読解用抜粋 –
振動工具を取り扱う作業者に対して行わなければならない安全衛生教育の一つ。
多くの電動工具が振動工具に該当しているが、対象者で受講している人は多くない。
書面上で明らかに振動工具を使用することがわかる下請けの未受講を指摘されたことはないため、現場で重要視されている教育ではないと思われる。
振動工具取扱作業者
資格概要
資格区分:安全衛生教育
受講時間:4時間以上
受講要件:満18歳以上
難易度:受講すれば取得可能
対象工具
対象となる振動工具の一例。
1.ピストン内蔵工具 …… 削岩機、ピックハンマー、はつりハンマー
2.エンジン内蔵工具 …… エンジンカッター、刈払機
4.締付工具 …… インパクトレンチ
5.回転工具 …… 振動ドリル、ハンマードリル、インパクトドリル
6.往復動工具 …… ジグソー
思うこと
その1
振動工具を長期間使用するうえで起こり得る、振動障害についての啓蒙的な講習。
指先に起こるレイノー現象、手のしびれや関節が曲がらなくなる運動器障害、騒音による難聴等、肉体的に痛みを伴うだとか痛々しそうな話が苦手なため受講中、鳥肌全開だった。
刃物系の工具とは異なり、現場ですぐに目に見えてわかる労災に繋がるわけではないのがポイント。
長年勤めあげてきたベテランの職人が将来的に抱え得る障害が振動障害。
長年時間をかけて、障害に繋がっていく可能性があるため、労災と認められにくい。

設問 –
A: 振動工具取扱作業者の教育に関する本文のうち、「1.ピストン内蔵工具 …… 削岩機、ピックハンマー、はつりハンマー」から始まり「ため受講中、鳥肌全開だった。」で終わる範囲を、一字一句変えずに再掲してください。
B: 振動工具取扱作業者の教育に関する本文を、最後に示された文の次から書き進めてください。

記録情報 –
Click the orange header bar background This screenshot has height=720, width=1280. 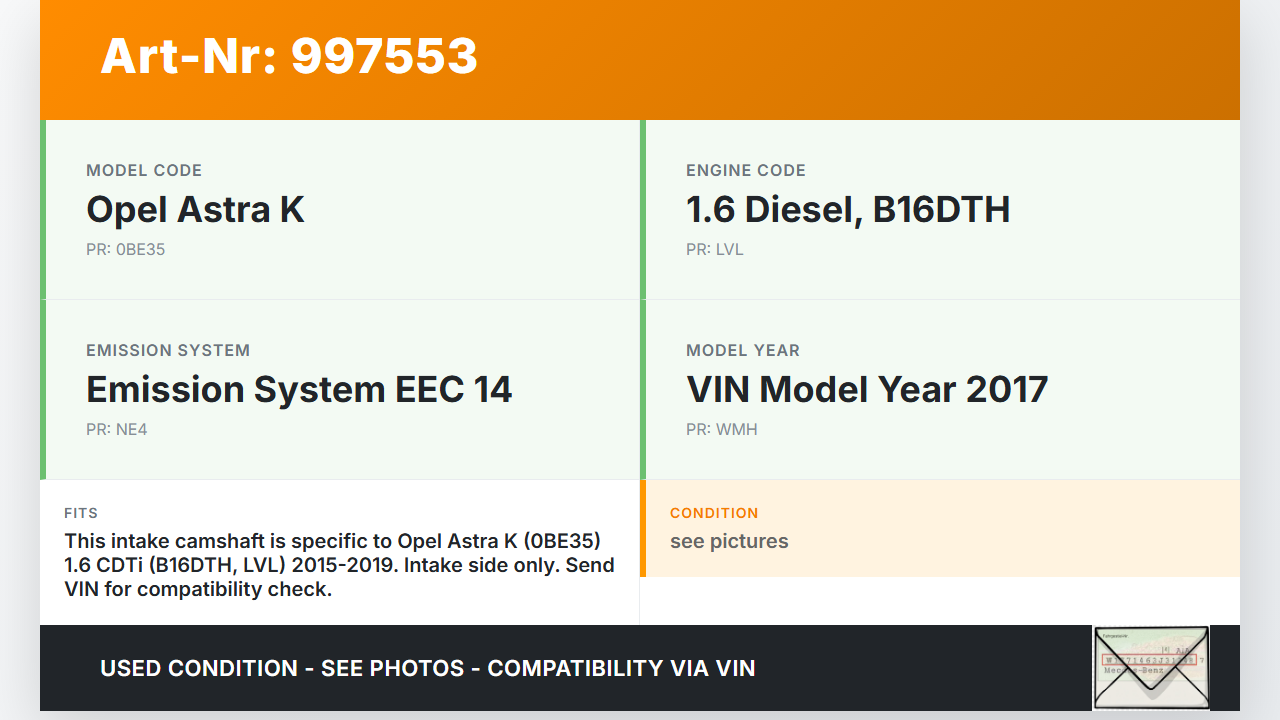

各設問の解答 –
A:
1.ピストン内蔵工具 …… 削岩機、ピックハンマー、はつりハンマー
2.エンジン内蔵工具 …… エンジンカッター、刈払機
4.締付工具 …… インパクトレンチ
5.回転工具 …… 振動ドリル、ハンマードリル、インパクトドリル
6.往復動工具 …… ジグソー
思うこと
その1
振動工具を長期間使用するうえで起こり得る、振動障害についての啓蒙的な講習。
指先に起こるレイノー現象、手のしびれや関節が曲がらなくなる運動器障害、騒音による難聴等、肉体的に痛みを伴うだとか痛々しそうな話が苦手なため受講中、鳥肌全開だった。

B:
話をしてくれた講師の人が実際に運動器障害を患っており、指の関節が曲がらなくなっていた。
その2
必要な保護具が耳覆い、耳栓、保護メガネ、防塵マスク、振動手袋と、だいぶ面倒。
「1日の振動暴露量」や作業の制限時間である「振動暴露限界時間」の算出方法位は知っておいて損はないと思う。「ノモグラムの算定表」も扱えるようになると、算出が楽になる。
自前の工具であれば、一度算出を行い、工具のケース内にメモを貼っておけば、作業時間の目安にもなる。
その3
現場で使用頻度の高いディスクグラインダーも振動工具ではある。
しかし、この資格に該当するのは砥石(円盤)の直径が150㎜以上のもののみ。
汎用品の直径は100㎜のため、ほとんどのディスクグラインダーは該当しない。
砥石の直径100㎜のディスクグラインダーを使用する場合は、受講不要。
その4
耳栓、保護メガネ、防塵マスクの装着はよく見かけるが、振動手袋を見た覚えがない。
周りにも振動手袋の使用についてそれとなく聞いてみたのだが、手の皮が厚いから問題ないという回答。ユーモラスな職人に恵まれている。
そんなに目くじら立てる必要もないのだと思われる。
その5
振動障害に関する特殊健康診断は、常時振動工具を使用している作業者が受ける。
常時使用しているわけでもない場合は、受ける必要はない。
しかし、なかなか労災と判断されにくい障害でもあるということなので、気になることがあるのであれば受けてみると良いと思う。
自分のことは自分にしかわからない。
その6
振動工具取扱作業者の講習を受ける義務があるのかどうかを、最近よく聞かれる。
特別教育のカテゴリに入っていないため、混乱している人が多いのだと思う。
あと、廃止やら改正やらで通達が見づらい。
昭和58年 基発258号 「チェーンソー以外の振動工具取扱者に対する振動障害防止のための安全衛生教育実施要綱」を見てみる。
1.目的
チェーンソー以外の振動工具取扱者に対して、労働安全衛生法に基づく特別の教育に準じた安全衛生教育を実施し、振動障害の防止のために必要な知識を付与することを目的とする。
とあるので、基本的には特別教育と同様の教育(扱い)をしようねと言っている。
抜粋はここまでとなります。